Eppure, paradossalmente, questi generi non si annullano a vicenda, ma, anzi, si compenetrano, così che l'uno sfoci nell'altro e viceversa, confluendo tutti nel creare un'unica, opprimente, tragica atmosfera che non fa da sfondo, ma è parte integrante degli eventi e delle azioni dei personaggi.
Tuttavia Hunger risente di tutti i difetti di un'opera prima: una lentezza, seppur studiata, che risulta eccessiva in più punti, virtuosismi ben attuati ma portati all'eccesso e resi dunque prolissi, tutti errori evitabilissimi.
Era però chiaramente uno l'obbiettivo del regista, quello che è ormai il suo tratto distintivo: il dolore.

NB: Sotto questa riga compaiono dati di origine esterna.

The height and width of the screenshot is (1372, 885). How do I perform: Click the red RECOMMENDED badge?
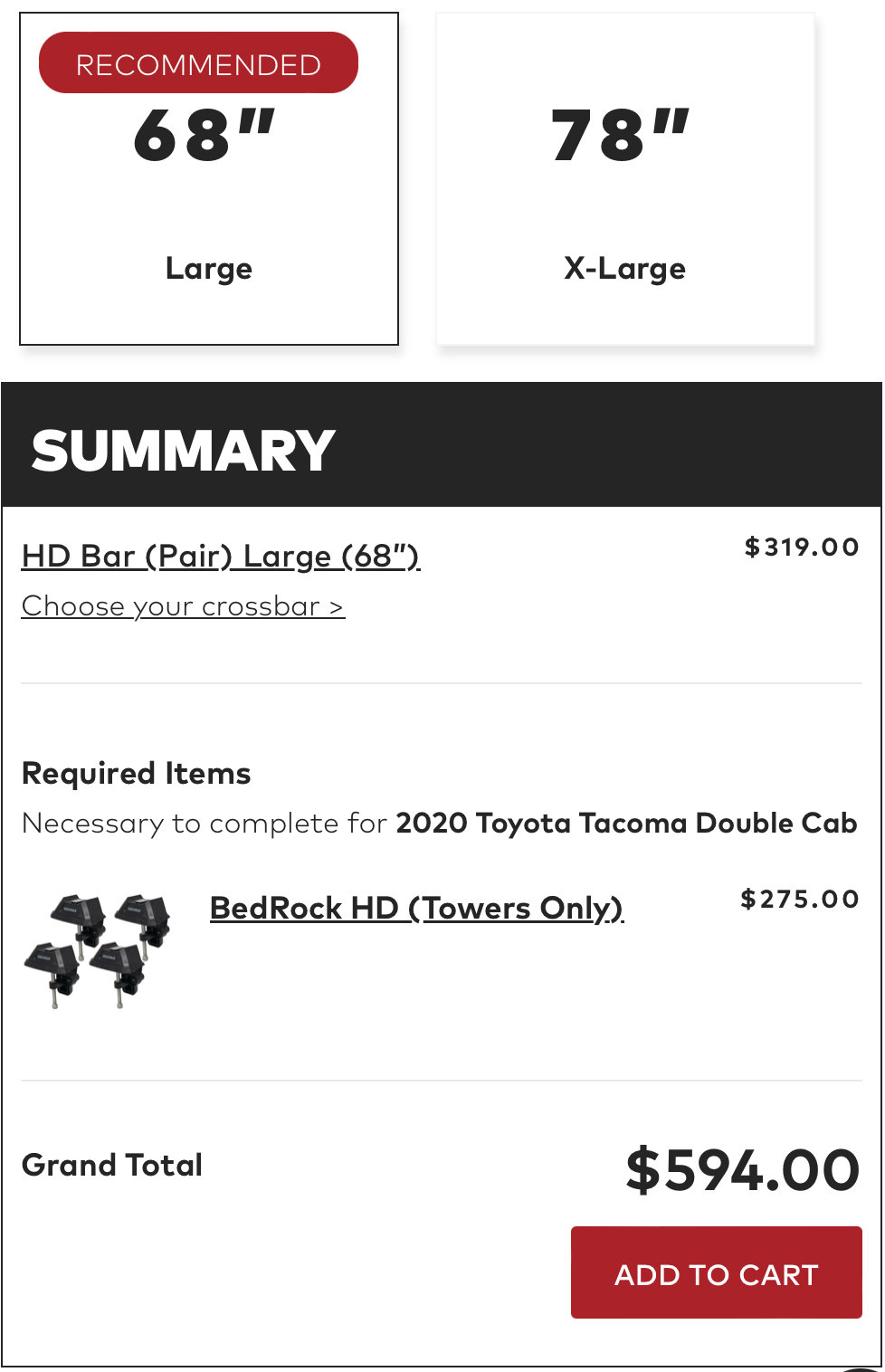click(x=198, y=62)
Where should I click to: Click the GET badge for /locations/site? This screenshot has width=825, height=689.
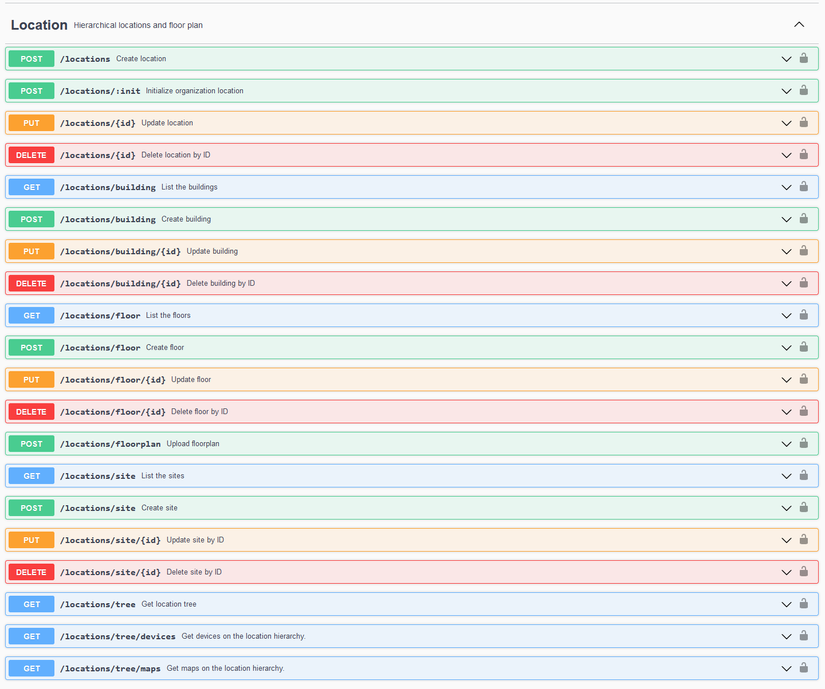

Steve McQueen è dannatamente bravo a costruire in modo graduale il dolore, poco a poco, sfruttando l'atmosfera che ha creato, per poi farlo esplodere in tutta la sua furia distruttiva, qui il dolore non è invocato indirettamente come in Shame, non è fine a se stesso, frutto della tortura, come in 12 Anni Schiavo (in cui il regista avrebbe ripreso anche l'uso dell'atmosfera di Hunger), qui il dolore è portatore di devastazione, esplode tanto dall'esterno (le percosse delle guardie) quanto dall'interno (l'hunger stike), e con esso si accompagnano tutti gli effetti negativi auspicati, nessuna redenzione, un dolore che è morte, prima di essere rivoluzione, con una solitaria, triste dicitura finale come sola consolazione, una vaga speranza che non sia stato tutto inutile.
Hunger è un'opera prima, e lo si sente in più di un'occasione, tuttavia, nonostante la poca esperienza posseduta in quel momento dal regista, egli è riuscito comunque a costruire e ad esprimere quei fattori che sarebbero diventati i punti forti della sua filmografia, di certo un ottimo inizio.